AG: Only ‘core’ Miss. services without court order
Published 1:42 am Friday, June 26, 2009
As top Mississippi lawmakers continued wrangling Thursday over the unfinished state budget, the Republican governor and Democratic attorney general sharply disagreed about what happens if there’s still no spending plan when the fiscal year begins next week.
Gov. Haley Barbour said he can run government by executive order. Attorney General Jim Hood said that’s true for some agencies, but not all. Hood said Medicaid patients are at risk of losing critical services, including prescription coverage.
“Somebody’s going to die … if he lets this thing keep going in the direction it’s going,” Hood said, criticizing Barbour’s decision to reject a tentative budget deal earlier this week.
Hood said while some “core functions” such as prisons, public schools and mental health facilities could operate under executive order, other services would have to stop unless a judge issues an order to keep them going.
For example, Hood said that without a court order, state troopers could be forced stay off the roads because the Department of Public Safety is not explicitly mentioned in the state constitution.
“If the governor wants to sit up there and let our Public Safety Department shut down, our Crime Lab, which has murder cases that we’re working on, shut down, then that blood’s going to be on his hands,” Hood told reporters Thursday outside the Capitol.
Barbour has said the Highway Patrol could operate under executive order. He said he doesn’t think it’s necessary to ask a judge’s permission to keep state government alive.
“If the attorney general would like to get a court order, then we can have a belt with suspenders,” Barbour said during a news conference.
The governor said he was still not ready to call legislators back to the Capitol for a special session because House and Senate negotiators were working on how to fund Medicaid, the government health insurance program for the needy.

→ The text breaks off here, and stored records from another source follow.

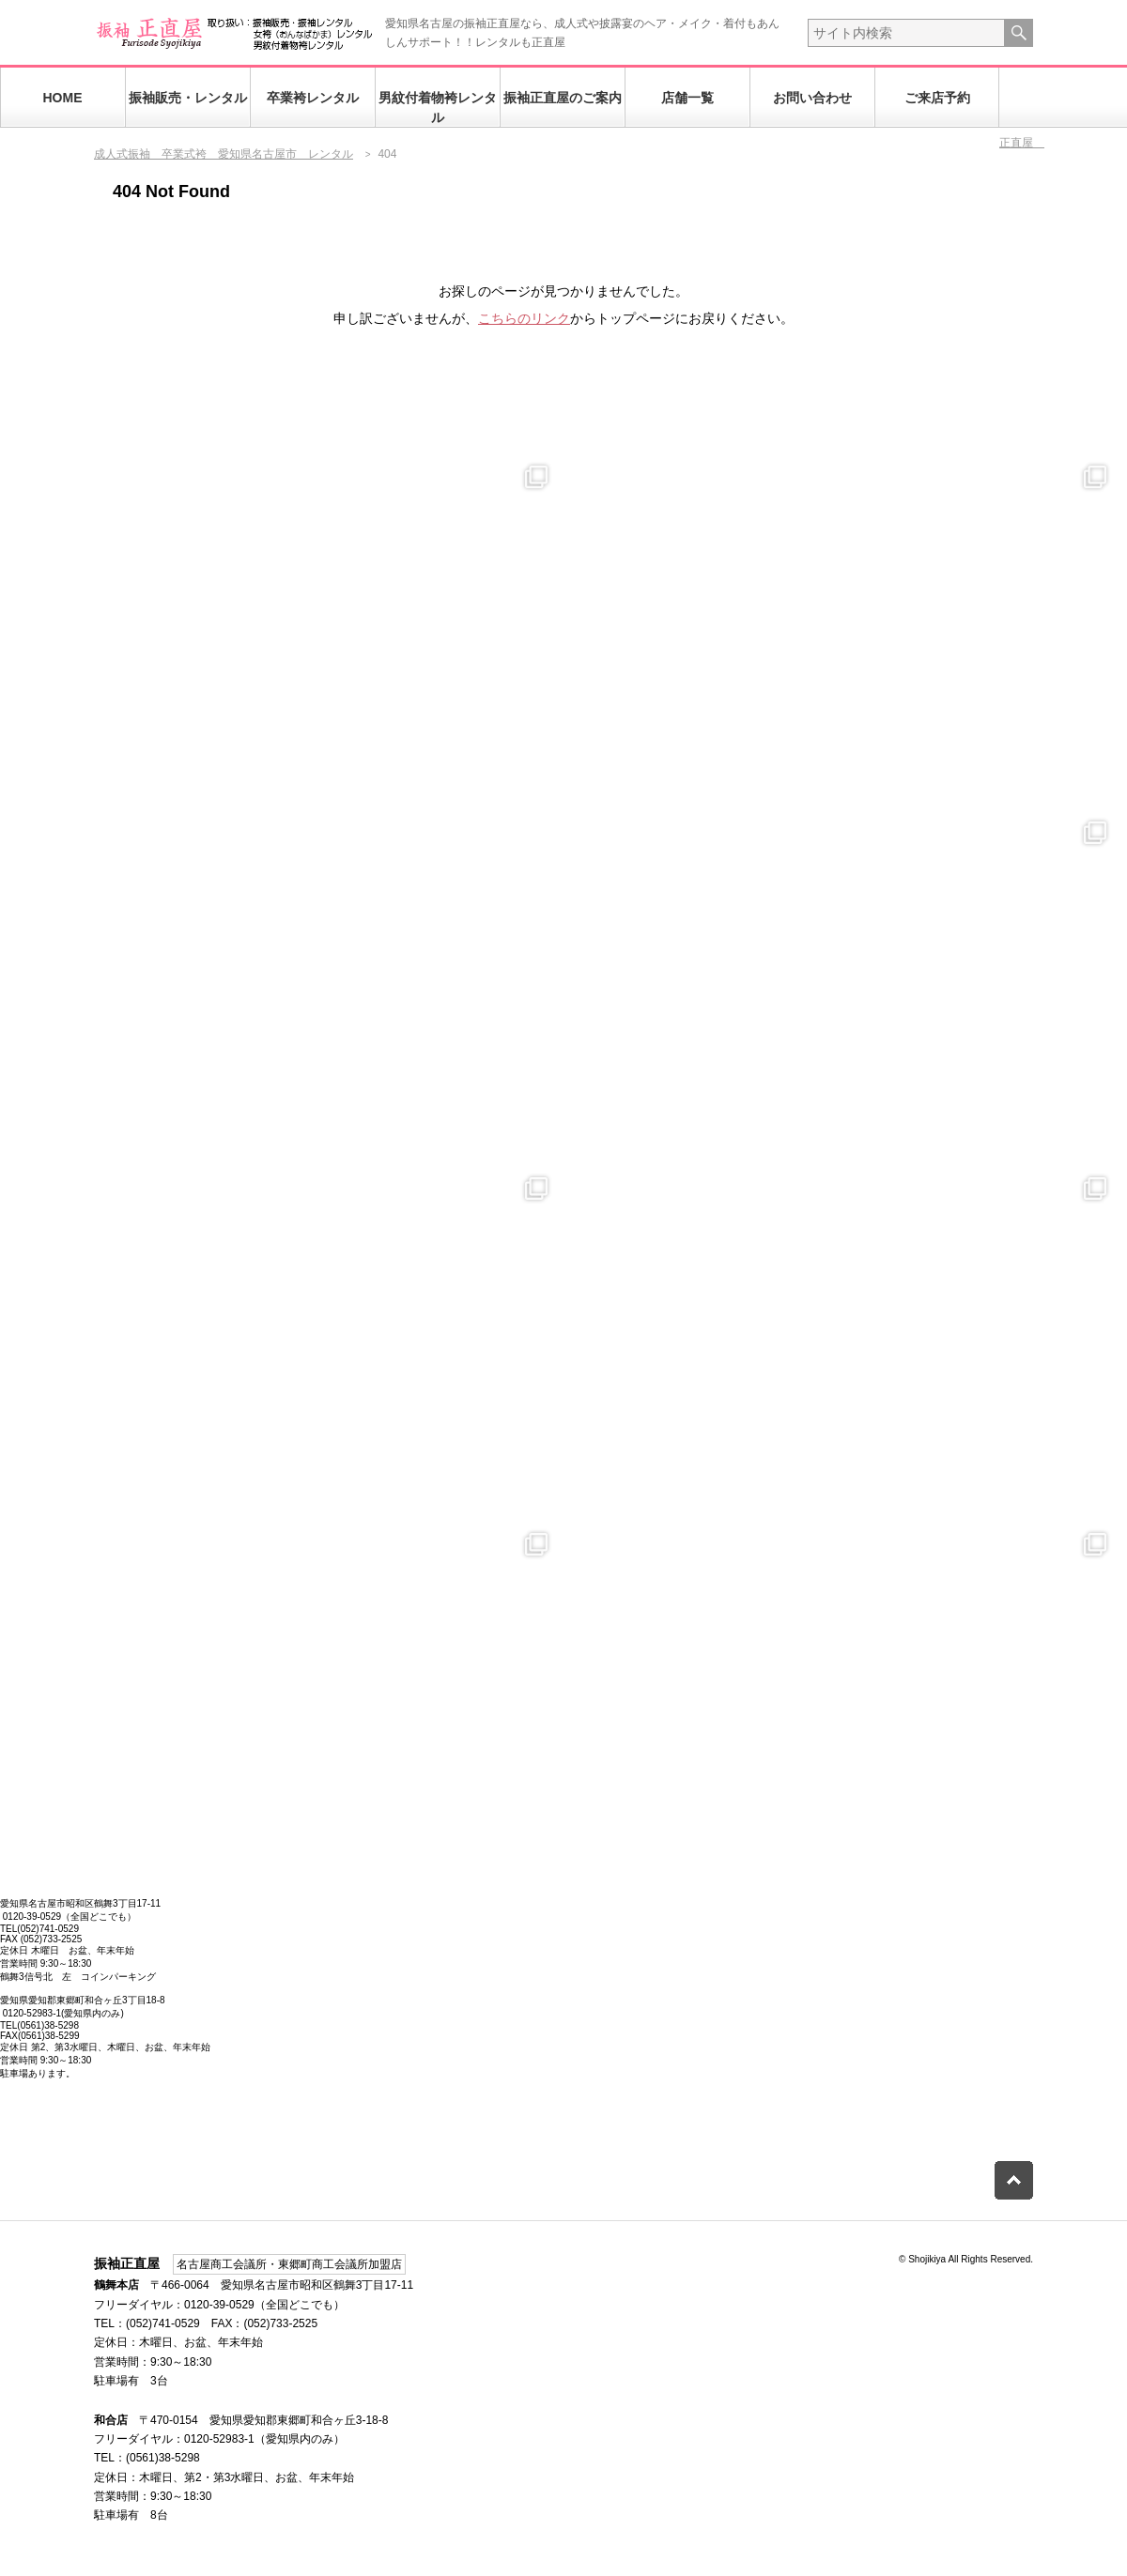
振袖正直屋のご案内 (562, 97)
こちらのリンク (524, 318)
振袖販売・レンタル (188, 97)
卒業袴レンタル (313, 97)
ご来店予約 (937, 97)
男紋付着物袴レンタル (437, 107)
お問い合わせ (812, 97)
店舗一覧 (687, 97)
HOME (63, 97)
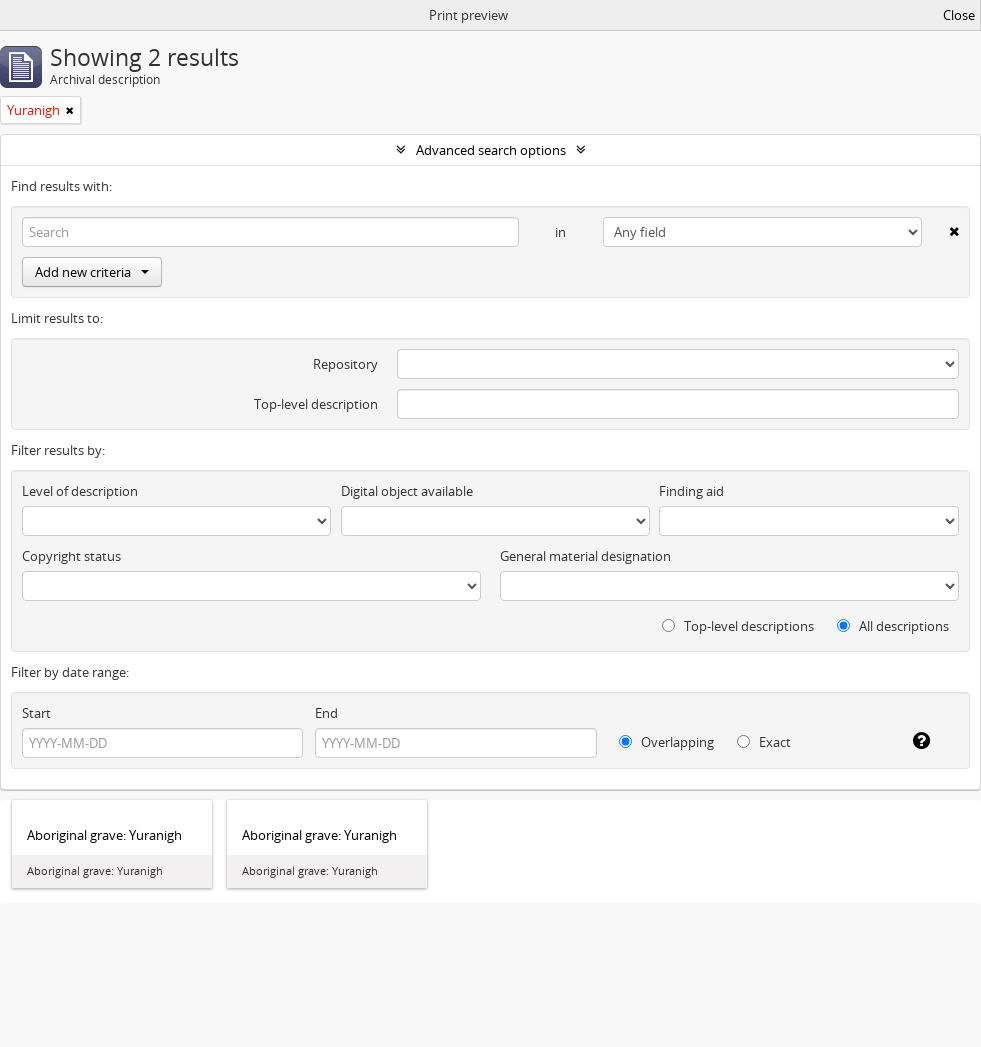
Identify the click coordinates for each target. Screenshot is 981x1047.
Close (959, 15)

The fiscal year begins next Wednesday.
Longtime lawmakers say that in their memory, this is the closest Mississippi has come to starting a new budget year without a comprehensive spending plan in place.
Barbour appeared Thursday in Jackson during a brief break from speaking at Republican fundraising events this week in other parts of the country. He was in New Hampshire on Wednesday and was scheduled to speak Thursday night in Iowa. Both states have early contests for the presidential election, and Barbour’s trips there have fueled speculation that he might be considering a White House run in 2012.

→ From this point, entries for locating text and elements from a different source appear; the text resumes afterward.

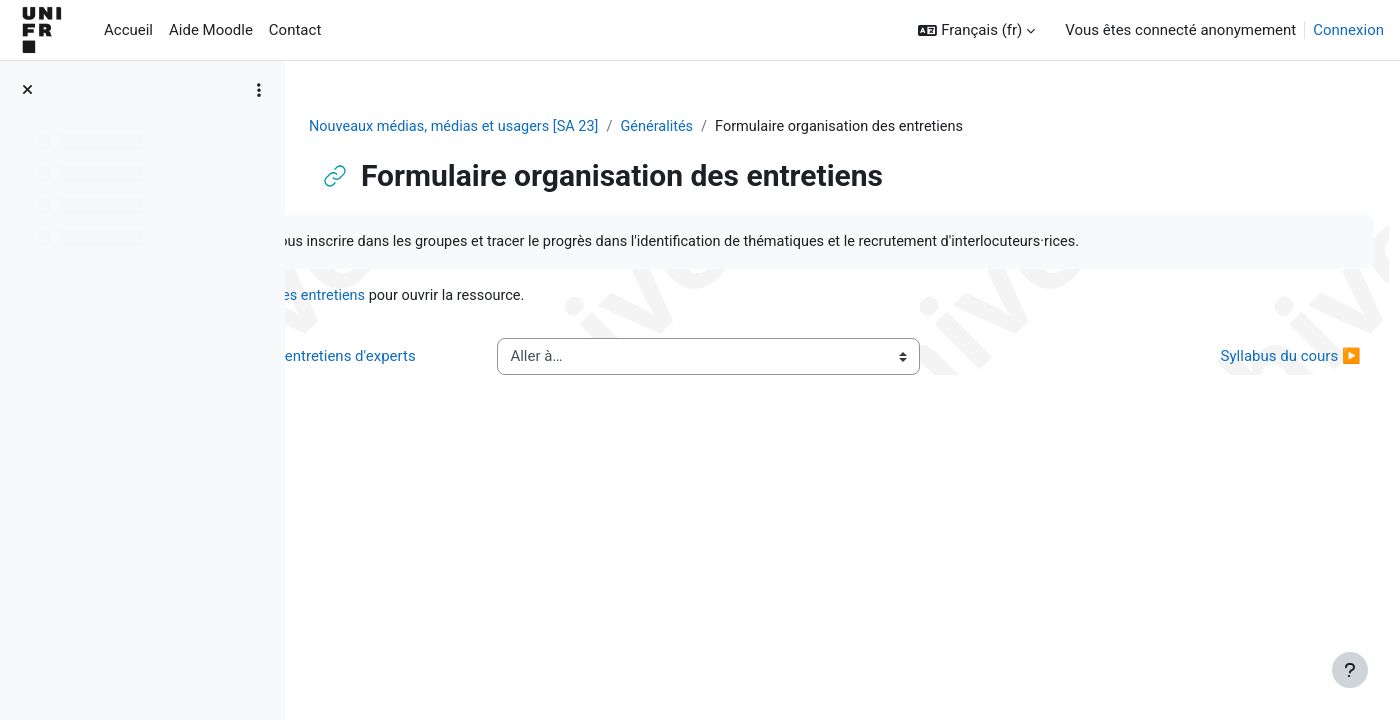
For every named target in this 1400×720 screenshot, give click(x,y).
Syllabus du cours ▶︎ (1246, 392)
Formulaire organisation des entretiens (527, 320)
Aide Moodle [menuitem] (211, 30)
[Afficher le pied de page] (1350, 670)
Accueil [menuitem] (128, 30)
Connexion (1348, 30)
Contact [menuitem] (295, 30)
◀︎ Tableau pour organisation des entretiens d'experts (484, 392)
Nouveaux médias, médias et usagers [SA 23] (577, 127)
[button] (976, 30)
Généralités (785, 127)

While House and Senate negotiators have agreed on most parts of the overall $5 billion budget, Barbour said they still need to figure out how to pay for Medicaid in the new year. He said they also need to cover a $34 million shortfall for the year that ends Tuesday. That’s a relatively small portion of the $900 million the state is spending on Medicaid, but state law prohibits a shortfall from remaining when the fiscal year ends.
Barbour wants lawmakers to set a $90 million annual tax on hospitals to help pay for Medicaid. Hospital executives object say that will hurt their finances, and House leaders fear the cost could be passed on to patients.

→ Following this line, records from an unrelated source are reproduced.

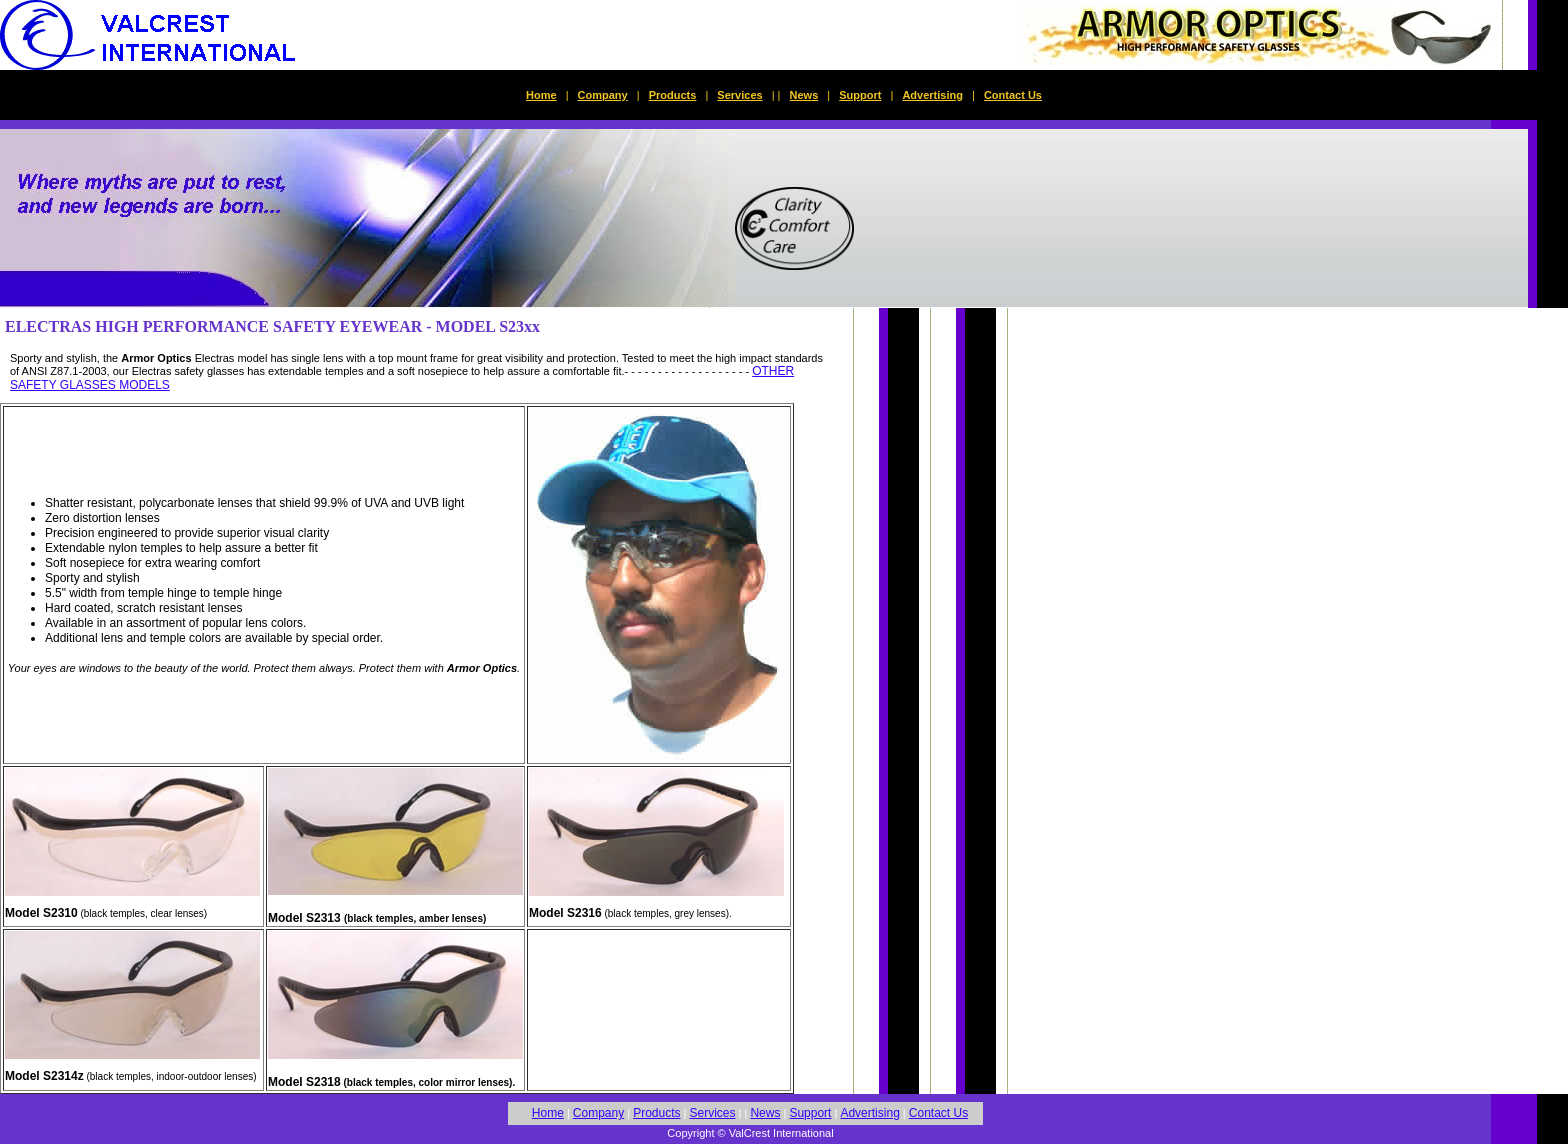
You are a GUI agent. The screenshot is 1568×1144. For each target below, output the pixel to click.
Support (860, 95)
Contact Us (1013, 95)
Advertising (932, 95)
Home (541, 95)
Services (739, 95)
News (804, 95)
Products (673, 95)
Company (603, 95)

Hospitals paid a similar tax for about a dozen years until the federal government blocked it in 2005. Barbour said his proposed revision of the tax would be the hospitals’ “fair share.”
“If we give Medicaid a blank check, then we are exposing the taxpayers to a ticking time bomb of taxes to pay off huge deficits,” Barbour said Thursday.
Hood said Barbour is endangering other state services by insisting on the hospital tax.
“The governor, because of some petty, partisan blood that he’s got with the Hospital Association, has chosen to run our state in the ditch,” Hood said.
Mississippi lawmakers usually finish writing a budget by early April, but they gave themselves more time to work this year because they wanted to see how the federal stimulus package would affect state government. The on-again, off-again regular legislative session ended in early June. Only the governor can call a special session.
Budget negotiators thought they had reached a deal late Sunday, but Barbour objected because it had only a $60 million hospital tax.
Senate Appropriations Committee Chairman Alan Nunnelee, R-Tupelo, said legislative staff members have worked overtime this week to prepare most of the 107 budget bills. He said once negotiators have agreed on Medicaid funding, the staff can draft a bill for that.
Nunnelee predicted that once a special session is called, the full House and Senate would need about two days at the Capitol to approve the budget bills.